= Beginning of Section =

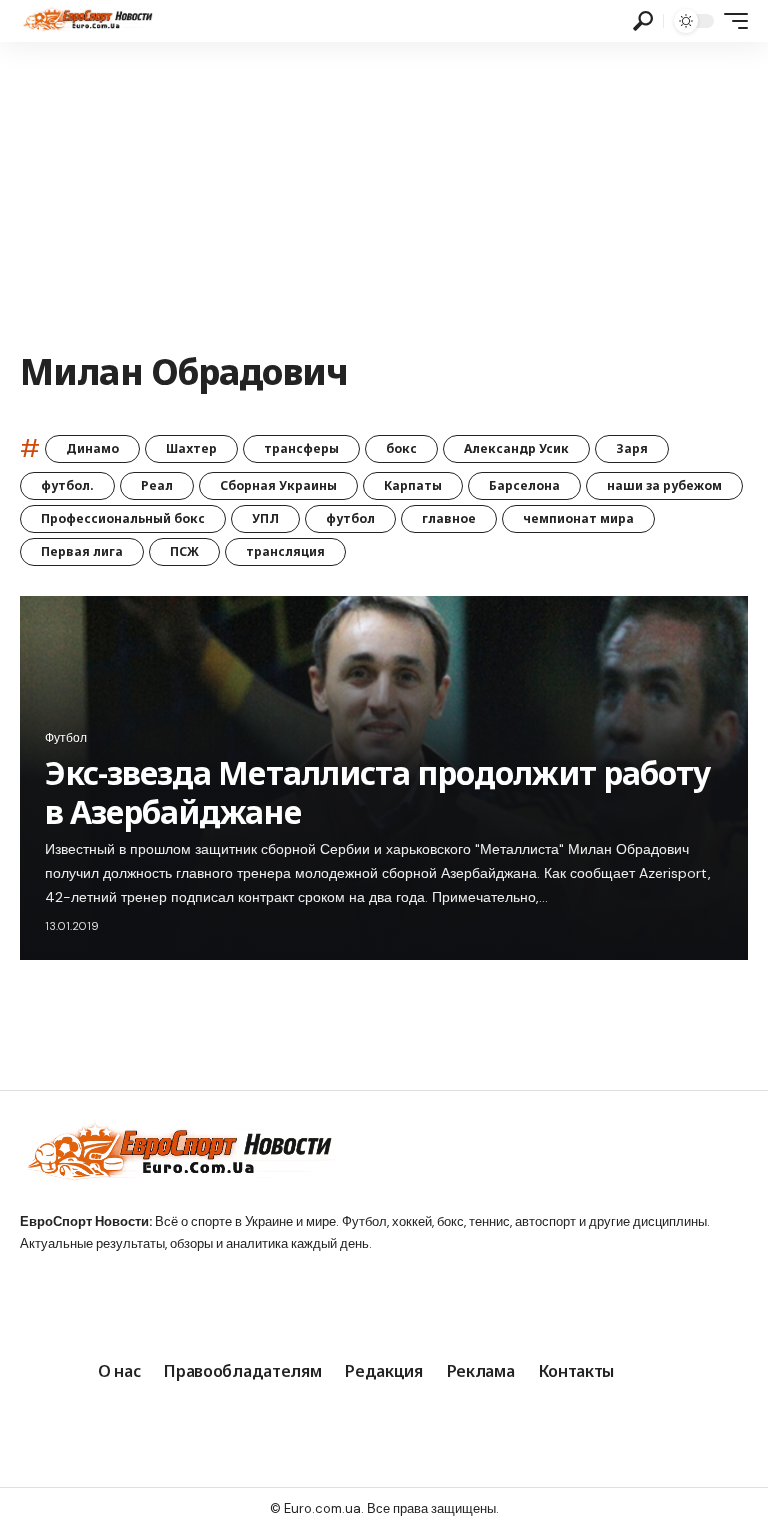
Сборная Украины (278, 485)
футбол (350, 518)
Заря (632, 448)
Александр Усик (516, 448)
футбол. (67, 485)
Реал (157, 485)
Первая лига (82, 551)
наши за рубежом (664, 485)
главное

= End of Section =

**YOUR GOAL**.
Return the records above verbatim, leaving out images.

**ANSWER**.
Сборная Украины (278, 485)
футбол (350, 518)
Заря (632, 448)
Александр Усик (516, 448)
футбол. (67, 485)
Реал (157, 485)
Первая лига (82, 551)
наши за рубежом (664, 485)
главное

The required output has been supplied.